I know Clint was my one of my role models. Growing up he would come to the gym and win game after game when I was a teenager. We never quite could beat him and his boys at the open gym in Piscataway, NJ on Monday and Thursday nights. They would whip us constantly, but whenever we had a big game at the high school I would look up in the stands, see him there, and he would give me that nod or that wink saying "Go get them young fella."
As I was a pallbearer at his funeral, I sat in the front row with all the other pallbearers and I realized something. There are a lot of good men out there and I'm tired of hearing that we don't exist. And I'm tired of hearing it in the black community especially. This is something I had to say.
As I looked down the row, I saw black men that I played recreational basketball with every week. I saw a variety of guys that were the model for good men. I saw Jabar Jones, who was a real estate agent and a man of the community. I saw Steve "Tree" Yelity a man who had done so much in the field of education, I saw my man John "Sincere" Nelson a fireman in the city of Plainfield, originally from Brooklyn, who gave us a free CPR class after we loss another good man, Clint to a heart attack. I saw Asmar Fortney, a man who had graduated from college and was taking care of his fiance and child. I saw Curtis Bynes, a man who would go broke giving his money out to the community and had done it time and time again. I saw Joe Dorval, a man who always brought his son to the gym, offered a prayer before we played and held the microphone for a woman at the funeral as she was breaking down, losing her composure while trying to speak.

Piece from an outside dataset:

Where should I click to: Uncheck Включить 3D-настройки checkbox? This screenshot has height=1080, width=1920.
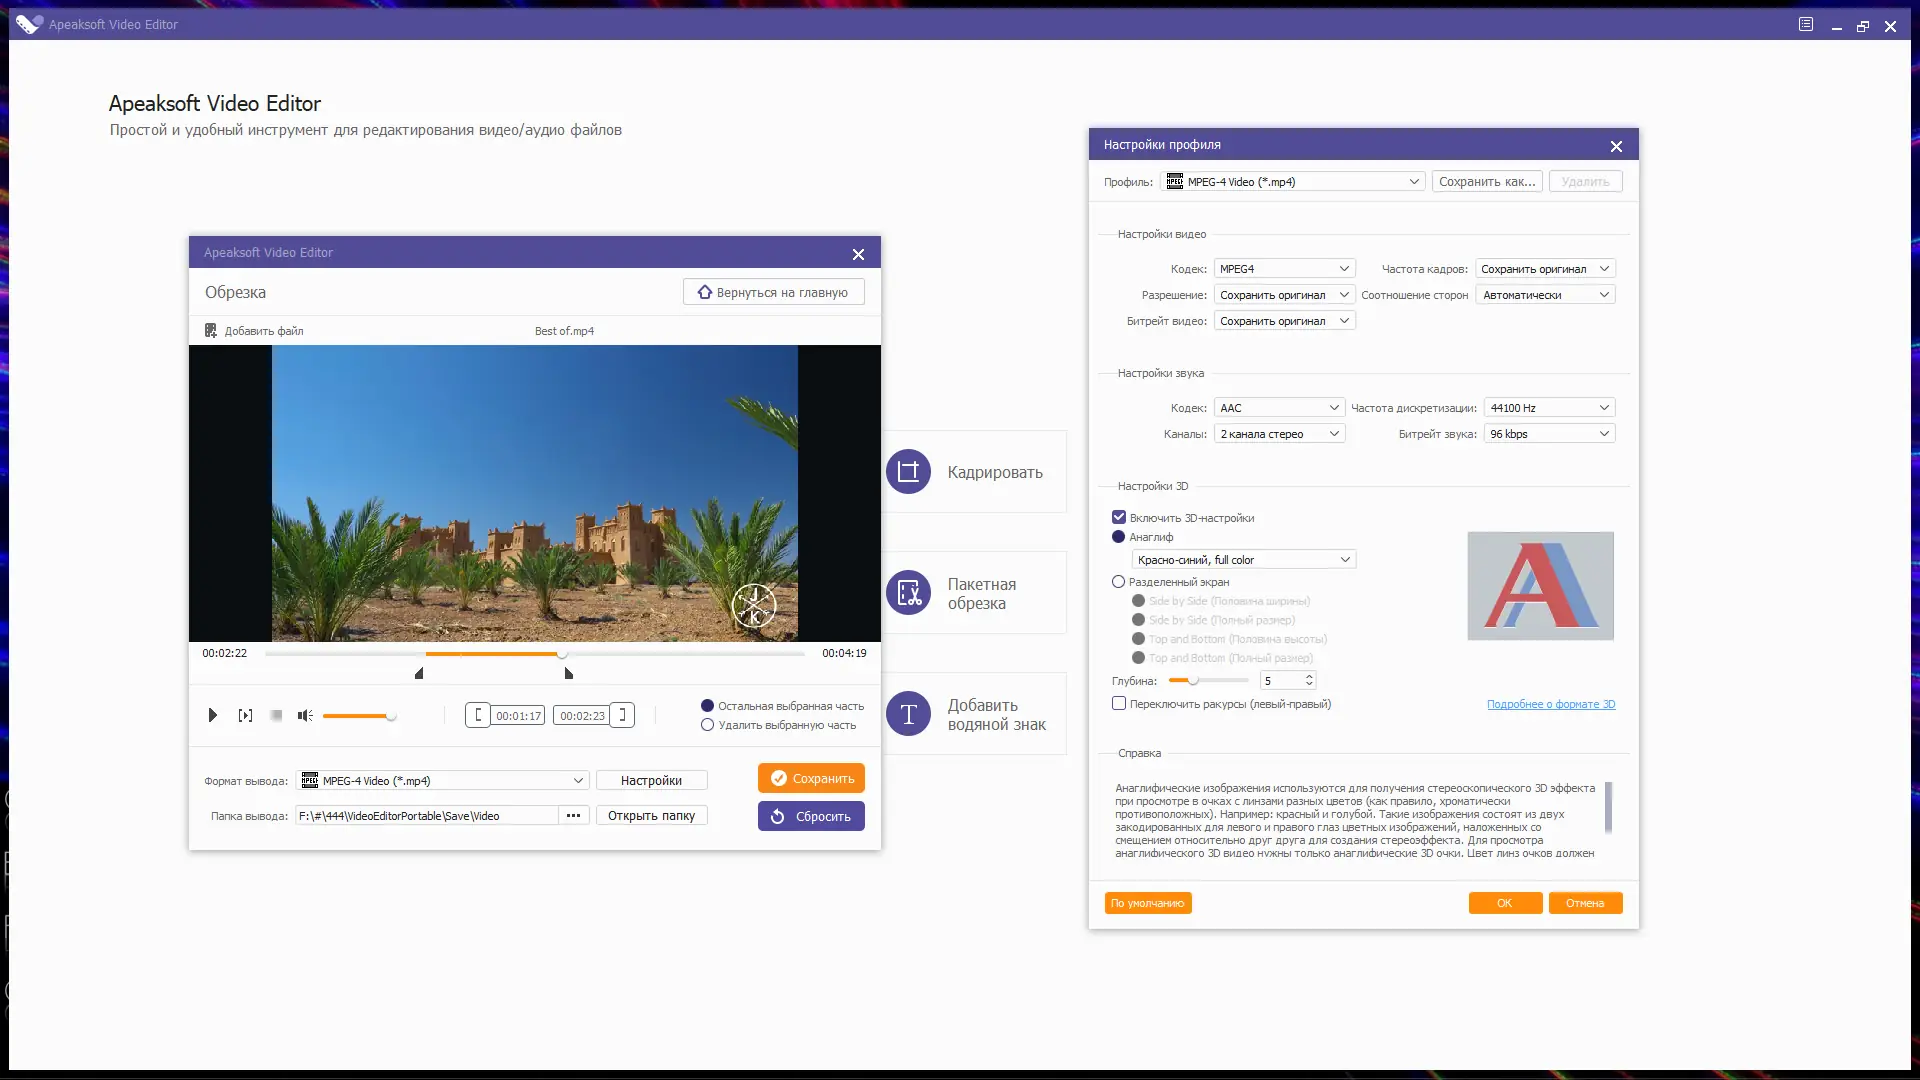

I looked around the funeral and saw tons of other good black men who weren't on the streets, who were taking care of business in their lives. No, I didn't see all the bells and whistles. There weren't fancy cars pulling up, they're weren't 50 CEO's in the building making $200,000 each a year. There were no Shaquille O'Neals, Kobe Bryants or Jay-Z's sitting in the audience. But there were policeman, fireman, car mechanics, teachers, youth group workers all scattered around the room.
My wife had a book club meeting the other day. All the women came over the house. They were reading Steve Harvey's book "Act Like A Lady, Think Like A Man." And as the women started to arrive I couldn't help but feel nervous because I believed in my heart that the meeting would turn into a male bashing session! I could've been wrong but in my heart that's what I believed. So, I tipped on out the door as the woman started to crowd into my home.
But after Clint's funeral the other day, I'm not sure if I would be nervous the next time, not sure if I would tip toe out the door anymore. The funeral, because of the turnout, was proof that good black men do exists and we exists in numbers. I saw it with my own eyes. I realized that I see it almost every day.
But we hear the words all the time "Where are the good black men?" You know what? I can't listen to that anymore. It's preposterous. Like Malcolm X said, we've been hoodwinked, bamboozled, led astray, run a muck. It's bullshit. Can I sit here and say that all men are good? Of course not, but the options are out there. Where are the women looking? I don't know. How are the women looking? I don't know. But I do know this, they exist. And sometimes, they may not have on a suit and tie, but their hearts and their souls may be sharp as a tack.
How do I know this you ask? Because I walked with six yesterday as we carried one and laid him to rest. You do the math.
This is dedicated to Clinton Stevenson, one of the most influential men the City of Plainfield has ever had. You better get a hand up because the jumper was money. And you better bring the double team when he was posting up, because the defender was in trouble! May his soul rest in peace.